A commenter in the last post said: "Sounds like you just had some sweet makeup sex with Landon Donavan."
How quickly disappointment can turn into triumph. Golllllly.
You can imagine what happened, because it may have happened to you: I was at the bar, felt awful, felt frustrated, Landon scored, went crazy, hugged strangers, jumped, yelled, chanted "U-S-A," and felt giddy.
That's what World Cup soccer is all about. It immediately became the greatest soccer moment of my life. It even trumps US over Mexico in 2002. Easily, actually. The bastard Algerians decided it would be smart to play for a tie, since they knew we'd score ten goals on them if they ever attacked. We still created a ton of solid chances, but bad luck and another referee screw-up...

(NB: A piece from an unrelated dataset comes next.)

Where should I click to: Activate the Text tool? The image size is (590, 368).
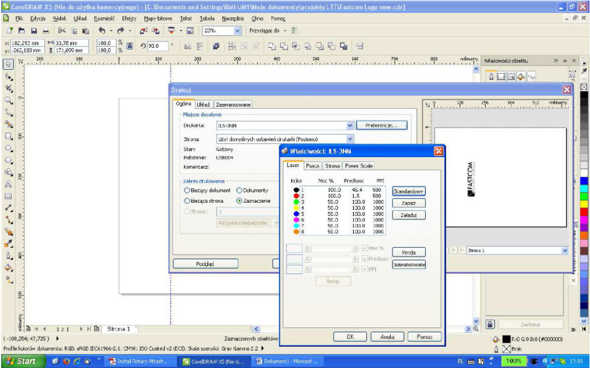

We interrupt this rant for a bit of emphasis:
THE REFEREES SCREWED US AGAIN!
What the hell is going on here? Is it time to start talking about an anti-American conspiracy? Why does every call go against us, especially ones where we score legal goals?
...kept us off the scoreboard for 91 horrible minutes. And then it happened. Landon motherfucking Donavan, the face of US soccer and our greatest nation player ever.
It couldn't be anyone else. It just couldn't.
Fly your colors high, boys. We won the group. We're on to the knockout stages. Bring on the Krauts, bring on the Ghanians, bring on the Serbs, bring on the Aussies. Doesn't matter. This was spectacular. Donavan scores, and we won't forget it.